What to produce: When you reach the line that contains "Task: Click the 未申請 status text", give it back exactly along with each line after it to the end of the entries; skip any pictures.
[Opening Provided data section]
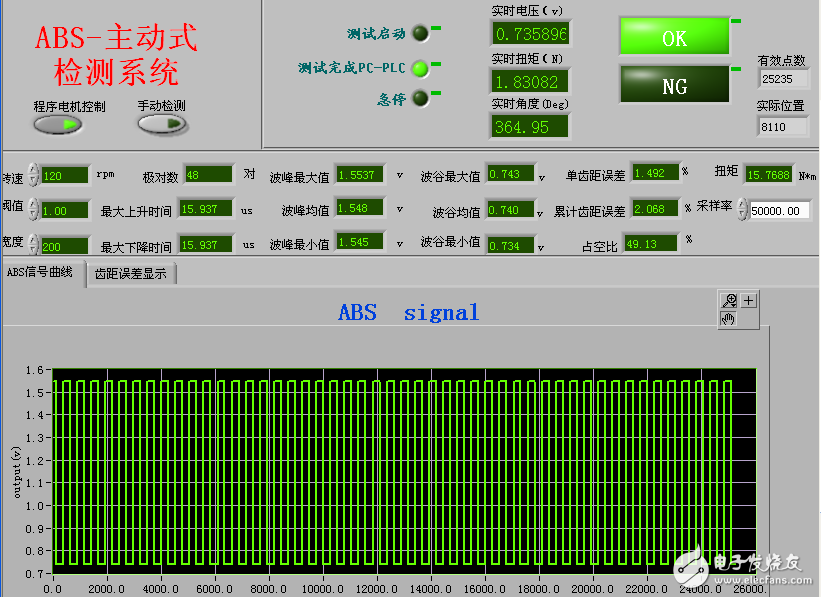821x597 pixels.
Task: Click the 测试启动 LED indicator
Action: [420, 33]
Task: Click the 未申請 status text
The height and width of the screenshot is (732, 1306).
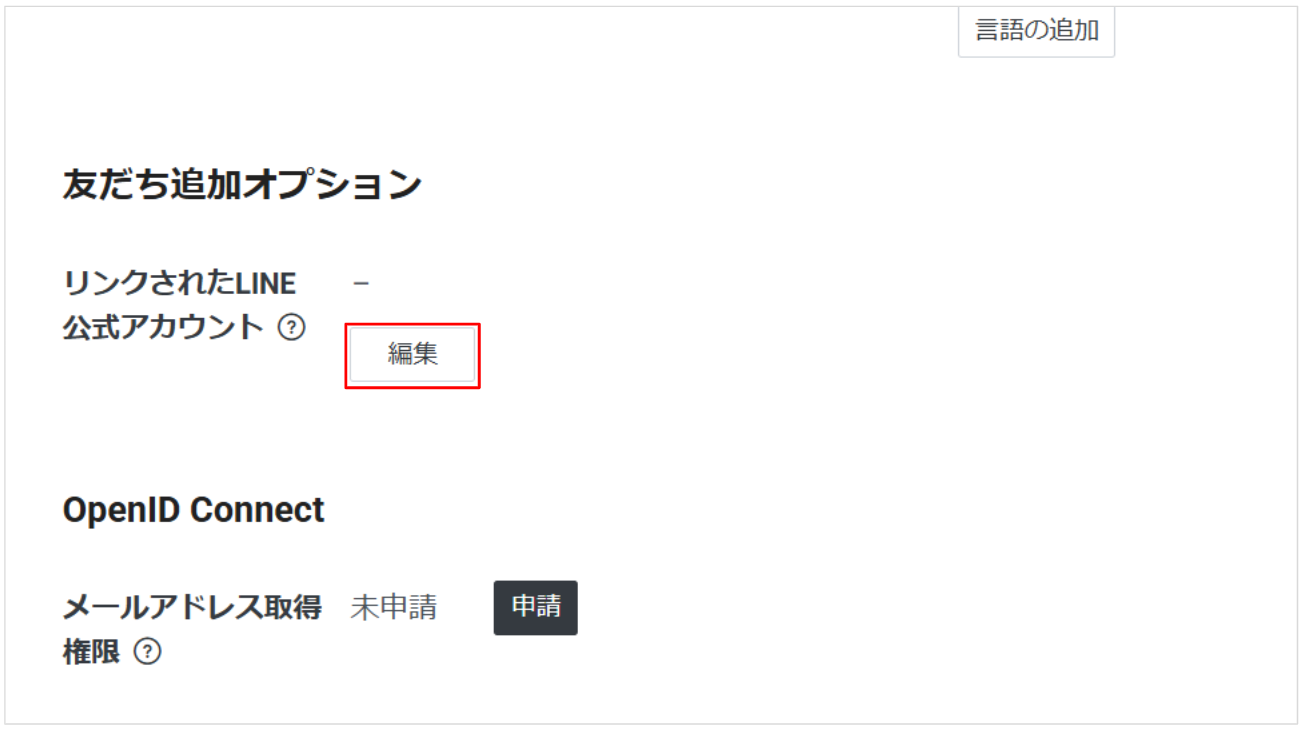Action: coord(393,607)
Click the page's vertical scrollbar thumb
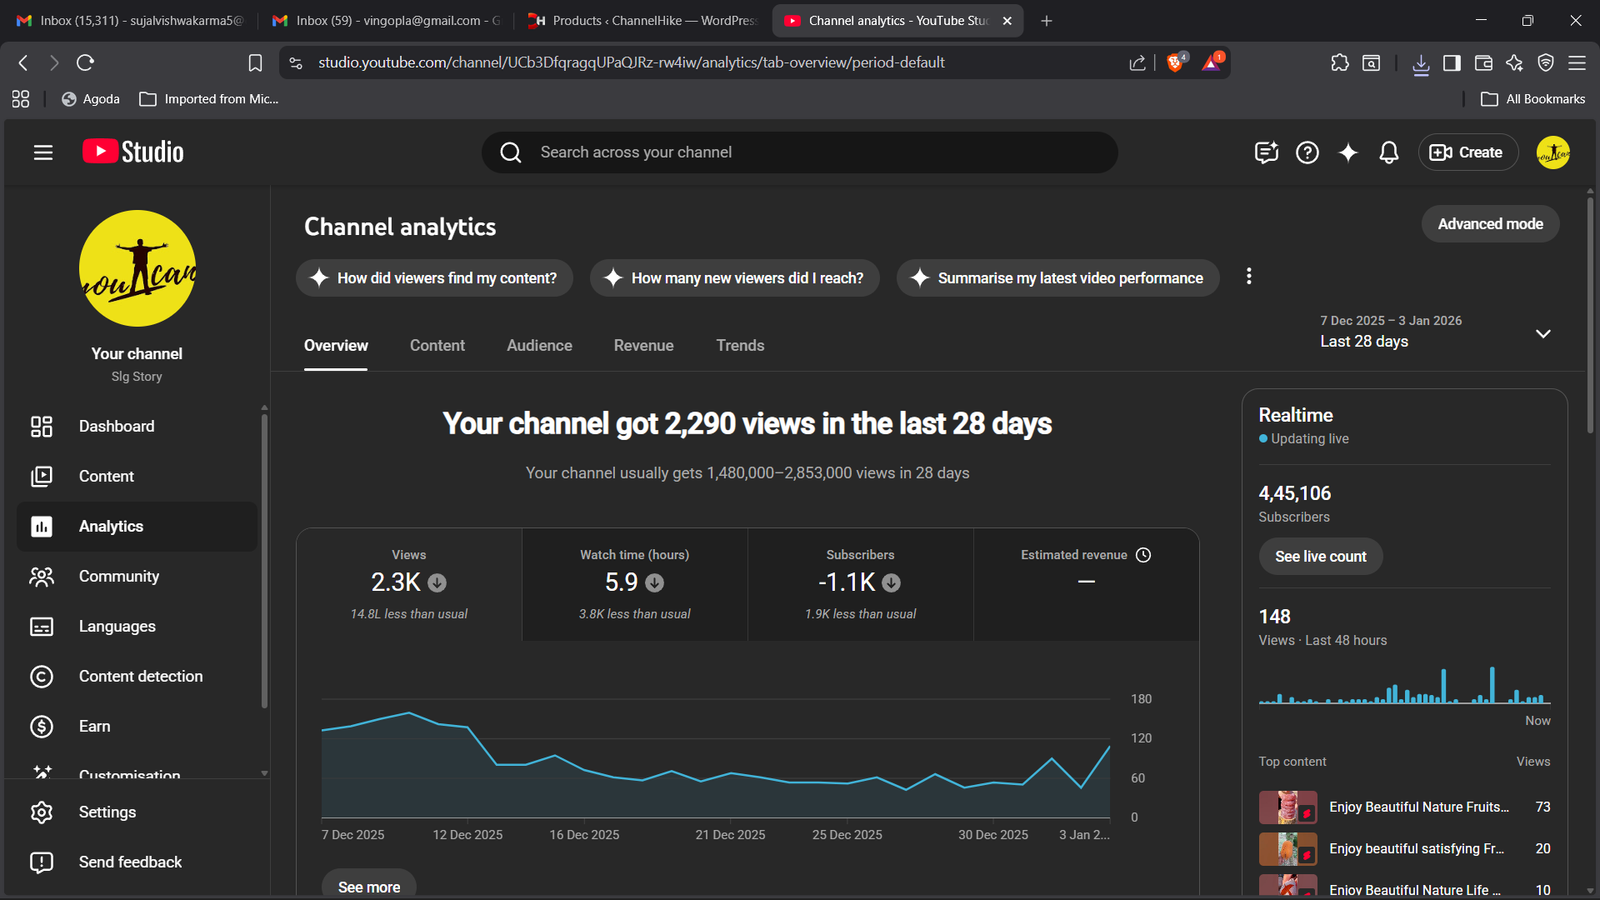The image size is (1600, 900). [x=1590, y=310]
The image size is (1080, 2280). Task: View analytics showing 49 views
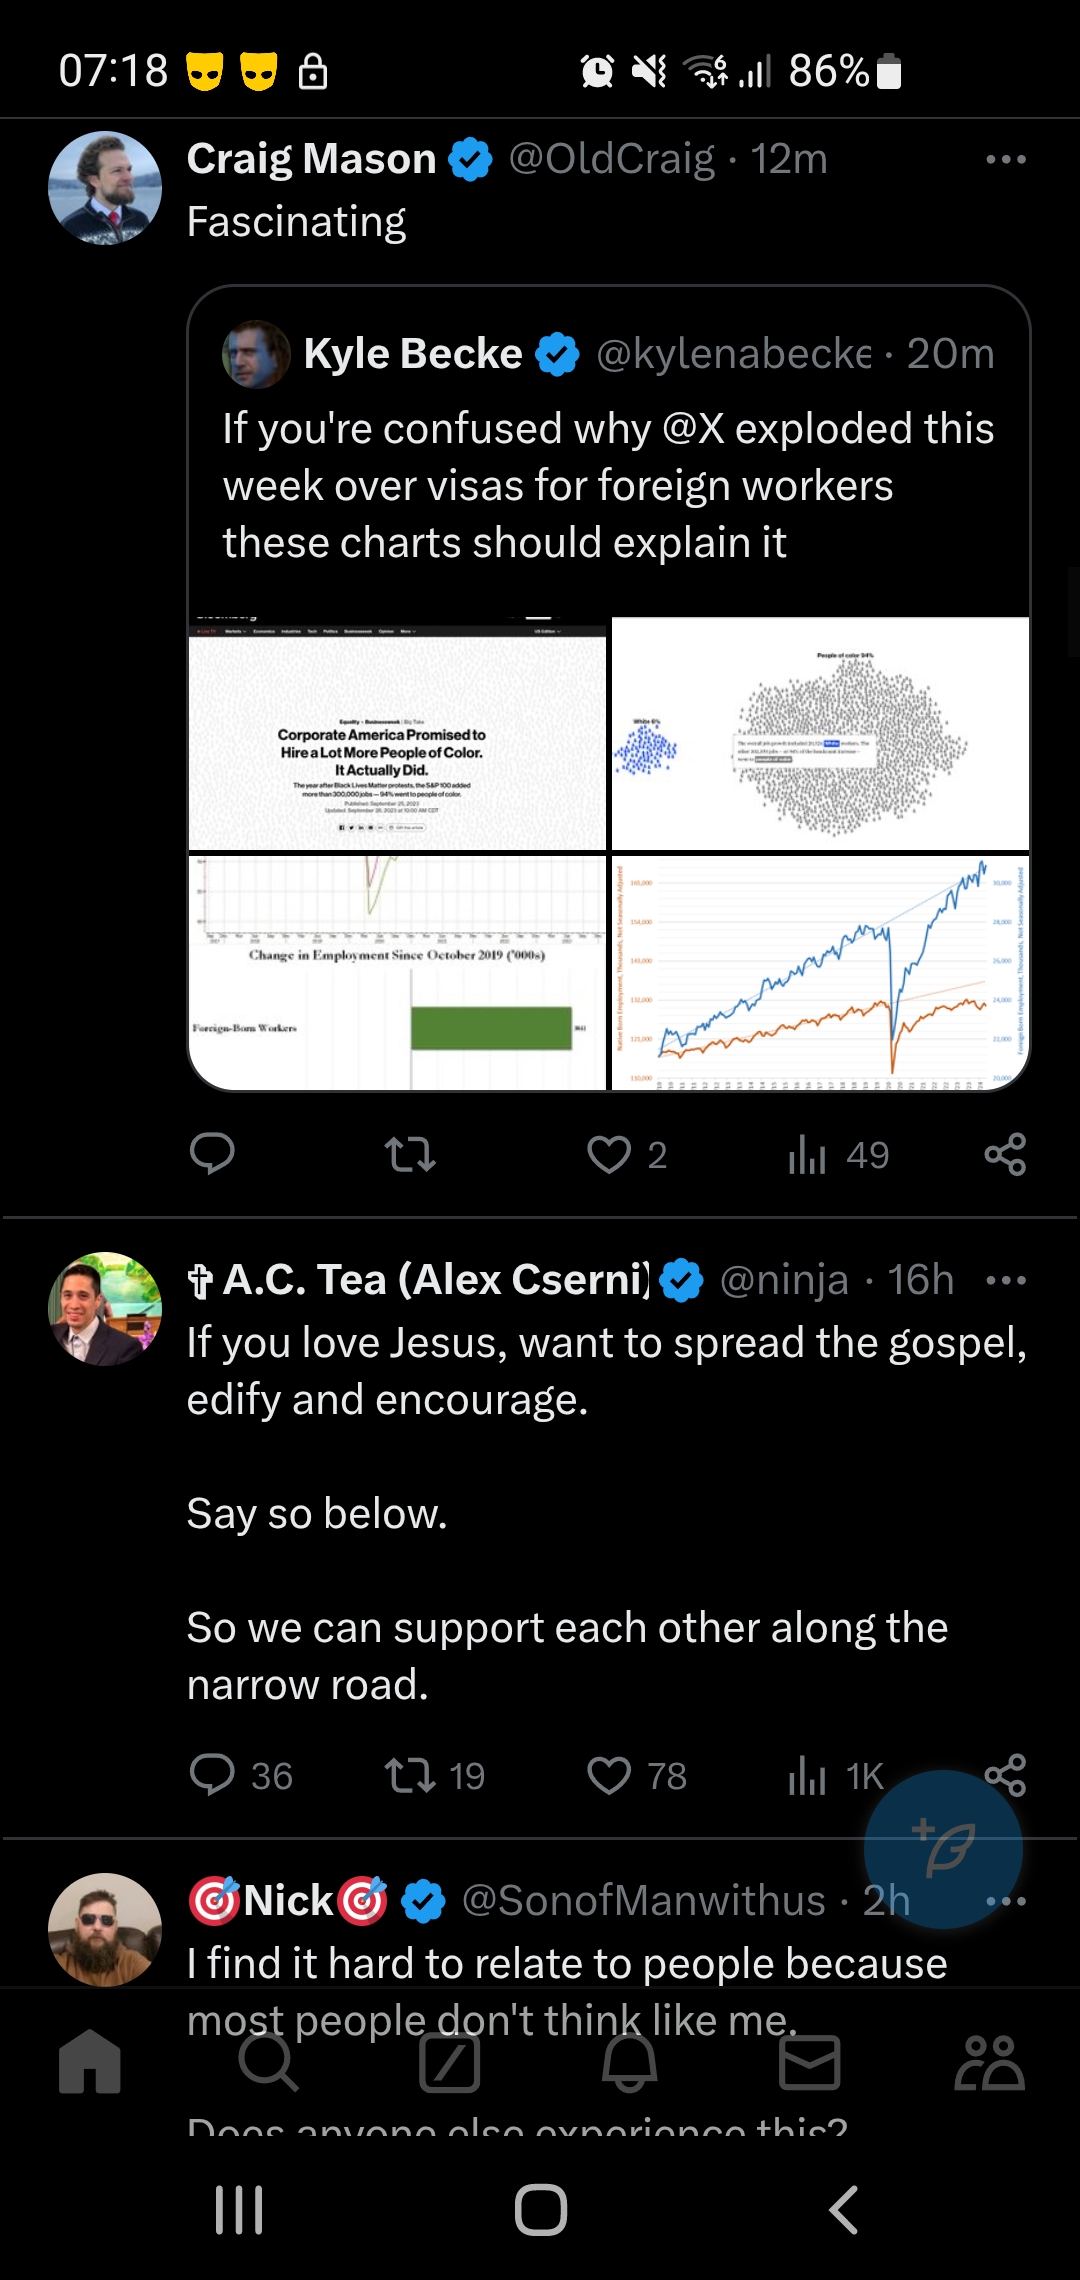click(x=838, y=1155)
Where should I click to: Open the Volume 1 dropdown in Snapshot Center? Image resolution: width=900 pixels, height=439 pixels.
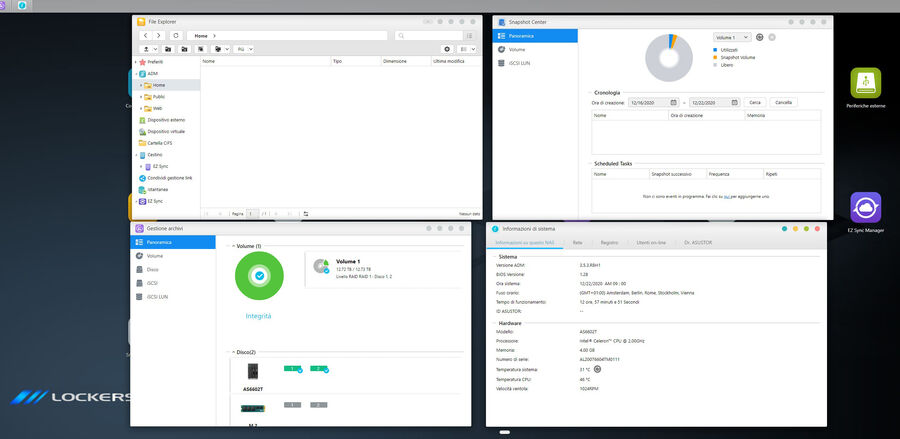pos(732,37)
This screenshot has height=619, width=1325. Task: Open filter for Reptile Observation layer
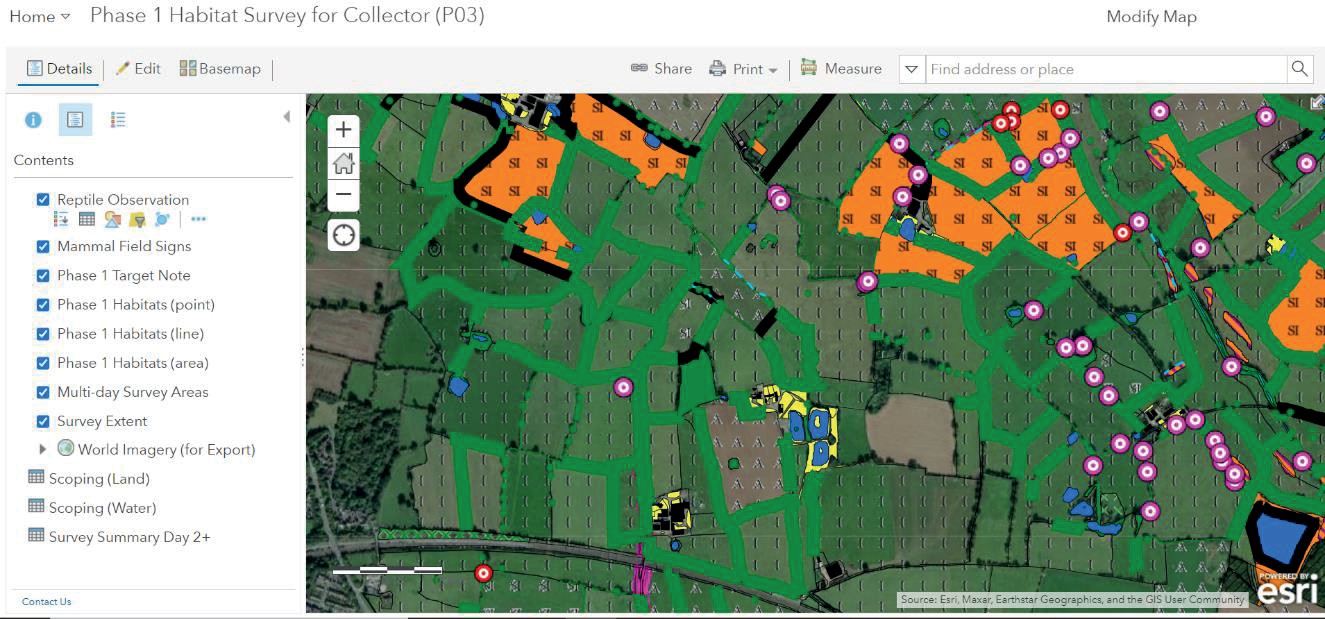[137, 219]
[Closing Provided data section]
Result of this exercise:
Task: Click the 未申請 status text
The height and width of the screenshot is (732, 1306).
Action: coord(393,607)
Click the page's vertical scrollbar thumb
The image size is (1600, 900). [x=1590, y=310]
The image size is (1080, 2280). Task: View analytics showing 49 views
click(x=838, y=1155)
Where should I click to: Open the Volume 1 dropdown in Snapshot Center? Image resolution: width=900 pixels, height=439 pixels.
pos(732,37)
This screenshot has height=619, width=1325. Task: Open filter for Reptile Observation layer
[137, 219]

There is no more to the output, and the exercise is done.